Florida Judge Rules DeSantis' Mask Order Is 'Without Legal Authority'
A Florida judge dealt Gov. Ron DeSantis a stinging defeat Friday by throwing out his order that banned local school districts from requiring children wear masks.
The governor had previously warned school officials to think twice about defying or ignoring his executive order after 10 districts refused to abide by it, including Miami-Dade County.
Judge John Cooper ruled on a lawsuit brought by parents who say DeSantis overstepped his authority by preventing school districts from enforcing any mask mandates. The lawsuit claims DeSantis' administration was placing the health of their children in danger at a time when COVID-19 cases are surging across Florida.
DeSantis’ argument has been that parents should have the final say over what was best for their children. Like resistance to vaccine mandates across the country, anti-mask sentiment has become a divisive political issue between Republican politicians who frame the issues as matters of personal freedom and opponents who say his positions undermine public health.

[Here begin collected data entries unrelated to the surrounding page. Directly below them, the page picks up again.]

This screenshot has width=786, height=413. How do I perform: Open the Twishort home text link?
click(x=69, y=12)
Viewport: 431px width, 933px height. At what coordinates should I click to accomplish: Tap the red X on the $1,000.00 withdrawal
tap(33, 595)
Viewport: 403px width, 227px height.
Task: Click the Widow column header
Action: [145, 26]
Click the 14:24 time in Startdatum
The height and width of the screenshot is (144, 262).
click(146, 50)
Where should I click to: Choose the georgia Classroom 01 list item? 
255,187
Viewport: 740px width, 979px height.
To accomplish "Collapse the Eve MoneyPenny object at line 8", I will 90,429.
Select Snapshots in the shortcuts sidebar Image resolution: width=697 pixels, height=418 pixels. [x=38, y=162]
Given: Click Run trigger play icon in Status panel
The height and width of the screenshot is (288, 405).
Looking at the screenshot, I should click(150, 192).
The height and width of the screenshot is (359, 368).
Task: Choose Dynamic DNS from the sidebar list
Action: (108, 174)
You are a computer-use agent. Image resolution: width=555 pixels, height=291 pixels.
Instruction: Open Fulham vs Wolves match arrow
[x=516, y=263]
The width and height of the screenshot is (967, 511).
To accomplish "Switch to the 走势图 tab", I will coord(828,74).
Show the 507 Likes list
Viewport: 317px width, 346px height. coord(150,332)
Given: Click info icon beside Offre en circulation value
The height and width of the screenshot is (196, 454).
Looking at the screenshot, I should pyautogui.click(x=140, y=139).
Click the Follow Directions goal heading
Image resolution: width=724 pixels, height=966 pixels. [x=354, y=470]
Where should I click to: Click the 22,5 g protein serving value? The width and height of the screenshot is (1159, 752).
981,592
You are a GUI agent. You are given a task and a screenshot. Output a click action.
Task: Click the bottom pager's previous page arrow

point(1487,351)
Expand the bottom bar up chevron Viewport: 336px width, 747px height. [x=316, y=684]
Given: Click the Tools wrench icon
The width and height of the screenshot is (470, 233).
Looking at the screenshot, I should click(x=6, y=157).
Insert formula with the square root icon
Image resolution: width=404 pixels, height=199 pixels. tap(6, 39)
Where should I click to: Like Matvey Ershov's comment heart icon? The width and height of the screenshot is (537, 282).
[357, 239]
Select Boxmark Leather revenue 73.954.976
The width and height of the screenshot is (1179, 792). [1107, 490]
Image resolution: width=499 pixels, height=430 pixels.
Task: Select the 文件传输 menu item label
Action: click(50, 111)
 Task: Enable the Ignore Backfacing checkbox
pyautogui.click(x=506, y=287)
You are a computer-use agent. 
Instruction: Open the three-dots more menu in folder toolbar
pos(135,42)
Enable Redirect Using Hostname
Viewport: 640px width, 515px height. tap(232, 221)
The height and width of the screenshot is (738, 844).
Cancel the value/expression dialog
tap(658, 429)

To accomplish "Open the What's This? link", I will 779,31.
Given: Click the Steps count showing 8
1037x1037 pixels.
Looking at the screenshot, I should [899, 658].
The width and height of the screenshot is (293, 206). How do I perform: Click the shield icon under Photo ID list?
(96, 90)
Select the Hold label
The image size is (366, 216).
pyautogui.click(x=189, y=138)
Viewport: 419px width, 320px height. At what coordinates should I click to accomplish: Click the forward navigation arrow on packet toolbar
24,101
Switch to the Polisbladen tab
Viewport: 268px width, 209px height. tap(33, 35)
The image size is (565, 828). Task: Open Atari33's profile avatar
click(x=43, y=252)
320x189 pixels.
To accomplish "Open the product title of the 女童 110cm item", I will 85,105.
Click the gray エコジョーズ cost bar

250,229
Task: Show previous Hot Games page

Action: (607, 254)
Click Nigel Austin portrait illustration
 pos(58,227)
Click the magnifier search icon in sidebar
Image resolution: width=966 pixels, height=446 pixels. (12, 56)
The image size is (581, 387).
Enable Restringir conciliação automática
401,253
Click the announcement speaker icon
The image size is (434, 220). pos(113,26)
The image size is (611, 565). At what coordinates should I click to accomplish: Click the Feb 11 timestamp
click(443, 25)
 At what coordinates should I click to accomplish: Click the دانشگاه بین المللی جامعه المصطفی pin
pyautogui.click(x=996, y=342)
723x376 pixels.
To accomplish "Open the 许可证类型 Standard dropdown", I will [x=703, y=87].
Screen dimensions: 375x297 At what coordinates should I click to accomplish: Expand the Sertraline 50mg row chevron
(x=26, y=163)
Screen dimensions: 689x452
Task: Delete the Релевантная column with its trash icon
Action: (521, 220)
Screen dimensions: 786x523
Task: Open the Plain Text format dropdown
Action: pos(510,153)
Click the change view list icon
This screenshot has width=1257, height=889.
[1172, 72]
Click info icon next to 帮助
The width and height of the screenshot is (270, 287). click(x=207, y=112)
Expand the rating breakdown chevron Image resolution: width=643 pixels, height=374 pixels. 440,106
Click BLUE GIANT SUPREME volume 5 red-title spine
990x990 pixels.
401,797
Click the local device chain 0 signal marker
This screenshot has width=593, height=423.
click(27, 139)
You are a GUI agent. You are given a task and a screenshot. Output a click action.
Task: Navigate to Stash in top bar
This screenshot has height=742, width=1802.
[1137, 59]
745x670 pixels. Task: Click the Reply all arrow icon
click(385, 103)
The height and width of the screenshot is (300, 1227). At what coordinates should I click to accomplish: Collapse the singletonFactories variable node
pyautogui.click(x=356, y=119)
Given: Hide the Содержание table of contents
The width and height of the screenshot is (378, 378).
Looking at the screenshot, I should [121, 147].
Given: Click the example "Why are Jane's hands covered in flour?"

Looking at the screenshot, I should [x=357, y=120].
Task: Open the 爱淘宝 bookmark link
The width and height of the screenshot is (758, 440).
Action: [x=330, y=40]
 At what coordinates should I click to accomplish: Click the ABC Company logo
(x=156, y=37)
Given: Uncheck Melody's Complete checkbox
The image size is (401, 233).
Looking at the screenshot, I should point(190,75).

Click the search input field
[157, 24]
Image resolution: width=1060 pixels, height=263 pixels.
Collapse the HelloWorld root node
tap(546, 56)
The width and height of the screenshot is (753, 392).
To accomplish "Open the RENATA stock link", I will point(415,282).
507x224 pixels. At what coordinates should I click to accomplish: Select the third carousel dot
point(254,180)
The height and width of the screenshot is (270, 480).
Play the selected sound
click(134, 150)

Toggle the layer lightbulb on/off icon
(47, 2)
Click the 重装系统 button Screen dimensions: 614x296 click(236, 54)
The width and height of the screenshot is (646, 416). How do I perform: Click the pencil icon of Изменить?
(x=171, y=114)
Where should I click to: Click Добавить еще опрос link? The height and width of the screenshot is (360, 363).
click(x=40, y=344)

“We don’t have that right because exercising the right in that way is harmful or potentially harmful to other people,” Cooper said in his ruling, dismissing the executive order as being "without legal authority".
"We will not solve any issue if we can't sit down and work together and take positions recognizing what's going on is not some recent imposition or some attack on the country," Cooper continued.
After Cooper issued his decision, Senate Democratic Leader Lauren Book praised the ruling and the parents who brought it to the court. She dismissed DeSantis’ ban as a “power grab”.
“As the Senate Democratic Caucus has maintained, and Judge Cooper ruled today, the Governor overstepped his constitutional authority by ordering a blanket statewide mask ban. This politically driven power grab put the health and safety of millions of Florida’s children, their families, and their communities at risk,” Book said in a press statement after the ruling.
DeSantis’ office has yet to respond to this rebuke, but Florida’s Agriculture Commissioner Nikki Fried, who is running to defeat DeSantis next year in gubernatorial election, applauded the court's decision. She called it a "win for common sense, for children's safety, and for all the families and school officials" who have rejected DeSantis' decision.
After issuing his order forbidding masks in school, DeSantis threatened to withhold salaries from teachers in the 10 districts that were refusing to follow the order. His administration and its allies later threatened to remove the school officials who were in non-compliance.